ORDEM DE SERVIÇO A. Reproduza sem alterações o trecho do texto sobre a saúde mental dos homens, começando em "Foto: Reprodução/Carilion Clinic" e seguindo até "disse o psicólogo.".
ORDEM DE SERVIÇO B. Continue o texto sobre a saúde mental dos homens a partir do ponto em que ele termina.

Masculinidade: por que devemos nos preocupar com a saúde mental dos homens?

Por Aric Leite e Lourrany Meneses

Foto: Reprodução/Carilion Clinic

De acordo com a Organização Mundial de Saúde (OMS), homens se suicidam três vezes mais que mulheres, no Brasil. A taxa mundial de suicídios é 7,5 a cada 100 mil mulheres. Já em relação os homens, essa taxa é 13,7. Uma das explicações para tal disparidade é a agressividade dos homens na escolha dos métodos, que costumam ser mais violentos e letais.

Segundo o psicólogo Mário Ponte, as mulheres superam os homens em tentativas, mas são os homens as maiores vítimas de suicídio consumado. “A taxa maior de mortalidade por suicídio entre os homens deve-se ao fato de que homens utilizam de meios mais letais do que as mulheres. As mulheres superam os homens em tentativas, mas os homens superam as mulheres em taxas de morte por suicídio em razão dos meios utilizados e em decorrência da falta de autocuidado”, disse o psicólogo.

Em 96,8% dos casos, indivíduos que tentam ou consumam o suicídio sofrem de algum transtorno mental, segundo dados da Associação Brasileira de Psiquiatria (ABP). Sim, os homens também estão adoecidos. A escolha por métodos mais violentos não é por acaso ou por questão de força física, visto que a maioria dos homens recorre a armas de fogo ou enforcamento. Em resumo, o psicólogo Mário Ponte explica que alguns transtornos que também afetam as mulheres, são mais prevalentes em homens. “Sem dúvida o homem tem mais dificuldade em reconhecer e procurar ajuda para dificuldades na saúde mental. Mesmo os transtornos mais prevalentes em mulheres, como a depressão, trazem resultados mais gravosos nos homens (como o comportamento suicida) justamente dada a resistência em procurar ajuda”, explicou.

Gráfico mostra disparidade entre taxas de suicídio entre homens e mulheres

Observamos uma desproporcional agressividade masculina que, ora é voltada ao próprio indivíduo, ora é voltada ao externo. No Brasil, violência interpessoal é a primeira causa de morte de homens entre 15 e 49 anos, segundo o Ministério da Saúde. Dado que se relaciona também a fatores socioeconômicos do país. Em seguida, aparece acidente de trânsito, doenças do coração e, em quarto lugar, suicídio. A nível mundial, a tendência se confirma entre homens jovens: violência é a segunda causa de mortes, segundo a OMS. Entre mulheres, tal causa não está entre as principais.

Atos como suicídio e homicídio são a manifestação mais trágica de uma masculinidade violenta, reprimida emocionalmente e que causa profundos danos individuais e sociais. A construção do masculino, até chegar a esse ponto, adoece psicologicamente inúmeros meninos e homens, que manifestam sintomas de maneiras trágicas ou mais sutis, mas sempre perigosas.

Ao Luneta, Mário Ponte explica que o homem é criado com menos cuidado em relação às emoções, ao passo que as mulheres são mais incentivadas a falar de suas emoções. “Meninos são incentivados a resolverem as diferenças no grito ou na “porrada”. Meninas são ensinadas a manifestar suas diferenças através da linguagem. Meninos recebem menos carinho, menos afeto e menos atenção às dores emocionais. Meninas são mais abraçadas, recebem mais colo, são mais escutadas e mais protegidas”, explicou.

MATERIAL FORNECIDO.
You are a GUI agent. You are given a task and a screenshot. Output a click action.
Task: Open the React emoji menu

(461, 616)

--

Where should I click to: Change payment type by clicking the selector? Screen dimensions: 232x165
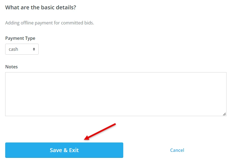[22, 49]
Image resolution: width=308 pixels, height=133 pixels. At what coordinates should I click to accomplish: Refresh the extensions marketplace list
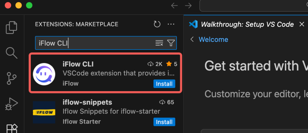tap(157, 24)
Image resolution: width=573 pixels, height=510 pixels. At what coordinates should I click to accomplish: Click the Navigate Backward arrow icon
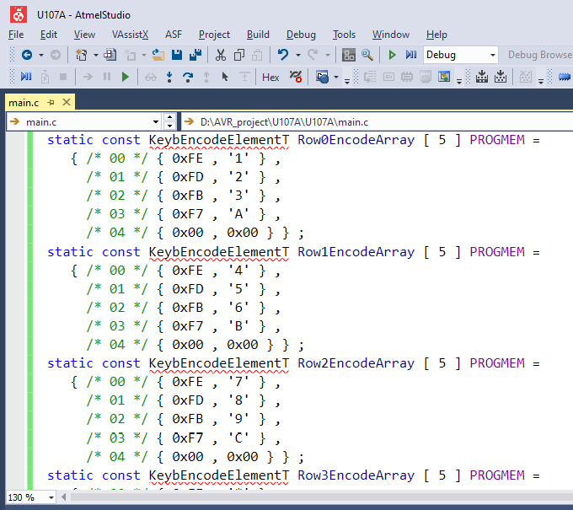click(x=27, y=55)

RESULTADO DO EXERCÍCIO A.
Foto: Reprodução/Carilion Clinic

De acordo com a Organização Mundial de Saúde (OMS), homens se suicidam três vezes mais que mulheres, no Brasil. A taxa mundial de suicídios é 7,5 a cada 100 mil mulheres. Já em relação os homens, essa taxa é 13,7. Uma das explicações para tal disparidade é a agressividade dos homens na escolha dos métodos, que costumam ser mais violentos e letais.

Segundo o psicólogo Mário Ponte, as mulheres superam os homens em tentativas, mas são os homens as maiores vítimas de suicídio consumado. “A taxa maior de mortalidade por suicídio entre os homens deve-se ao fato de que homens utilizam de meios mais letais do que as mulheres. As mulheres superam os homens em tentativas, mas os homens superam as mulheres em taxas de morte por suicídio em razão dos meios utilizados e em decorrência da falta de autocuidado”, disse o psicólogo.

RESULTADO DO EXERCÍCIO B.
“Ao masculino é destinado o papel de provedor, de protetor e de emocionalmente inabalável. Ao homem não é ‘permitido’ sentir medo. Não é ‘permitido’ perder uma disputa. Não é ‘permitido’ admitir fraquezas tipicamente humanas”

Aos homens, são moldadas expectativas que se encaixem no que é ser homem. Qualquer característica que remeta ao feminino lhes é distanciada, sob a ameaça de terem a masculinidade invalidada socialmente ou a orientação sexual questionada.  A socióloga, professora e pesquisadora da área de violência de gênero e violência contra a mulher, Marcela Castro, pontua que os homens têm receio de serem taxados como frágeis.

A definição do masculino é tão engessada que o educador Paul Kivel, na década de 80, desenvolveu o conceito chamado Caixa dos Homens. Uma caixa que representa regras de comportamento que todo homem deveria seguir para ser aceito por outros homens. Dentro dessa caixa, há regras como: ser dominante e agressivo, nunca demostrar fraqueza, evitar expressar emoções, nunca fazer “coisas femininas”, buscar sexo a todo momento dentre outras coisas.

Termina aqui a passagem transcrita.